The specialty coffee world spent much of the last decade in an arms race toward the lightest possible roast. The logic was sound: if you're sourcing exceptional coffee at great cost, why obscure its origin character with heavy roasting? A light roast preserves the fruit acids, floral aromatics, and terroir that make a Kenya or Ethiopian stand apart from any other on earth.
But we've arrived at a more nuanced view. The right roast level is the one that makes a specific coffee taste best — and that isn't always light.

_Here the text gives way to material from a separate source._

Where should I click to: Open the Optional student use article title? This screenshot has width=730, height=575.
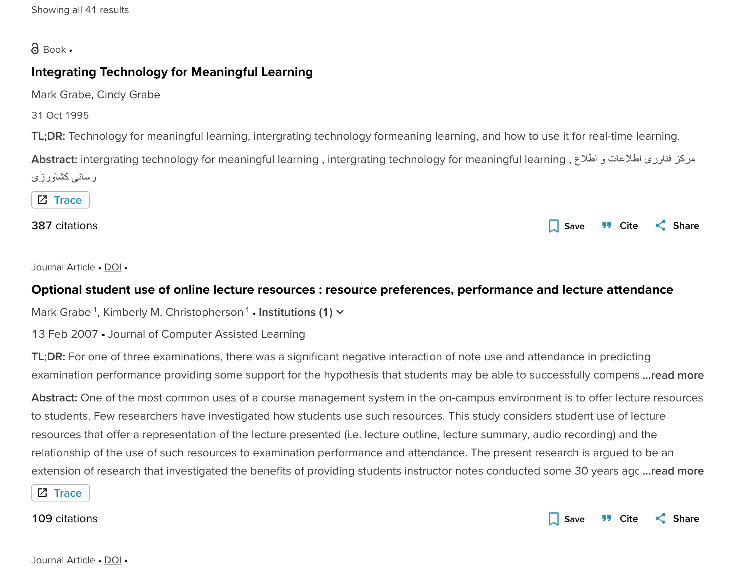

What roasting actually does: During roasting, the Maillard reaction and caramelisation transform simple sugars and amino acids into hundreds of new compounds. These reactions begin around 150°C and intensify as the roast progresses. Light roasts preserve more of the original "green" character — fruit acids, florals, and terroir — while darker roasts develop roast-specific flavours: chocolate, caramel, smoke, and bittersweet compounds that can be beautiful in their own right.
When we roast light: Coffees with exceptional origin character — our Yirgacheffe Kochere, Kenya Thiriku, Rwanda Kanzu — deserve light development to let their terroir sing. These are coffees you're paying a premium for because of where and how they were grown. A medium roast on a 92-point Ethiopian is, frankly, a disservice.
When we go medium: Medium roasting is our most versatile tool. It's where we coax sweetness and body out of coffees that have the structure to support development — our Guatemala Las Palmas, our House Blend. A medium roast can elevate a good coffee into something exceptional by developing its natural sugars without obscuring its origin notes.
When we go dark: Our Sumatra Mandheling earns its dark roast. The wet-hulled processing creates a dense, heavy structure that can handle and even benefit from extended development. The roast-derived chocolate and cedar notes complement the earthy character that makes Sumatran coffee what it is. This isn't masking inferior quality — it's collaborating with the coffee's inherent nature.
At our roastery in the Mission, we roast in small batches on our modified Loring S15 Falcon. Every lot is profiled individually — we don't apply a house roast curve to every coffee. We're tasting constantly, dialling in each lot across multiple roast sessions until we find the expression that makes us stop and reach for more.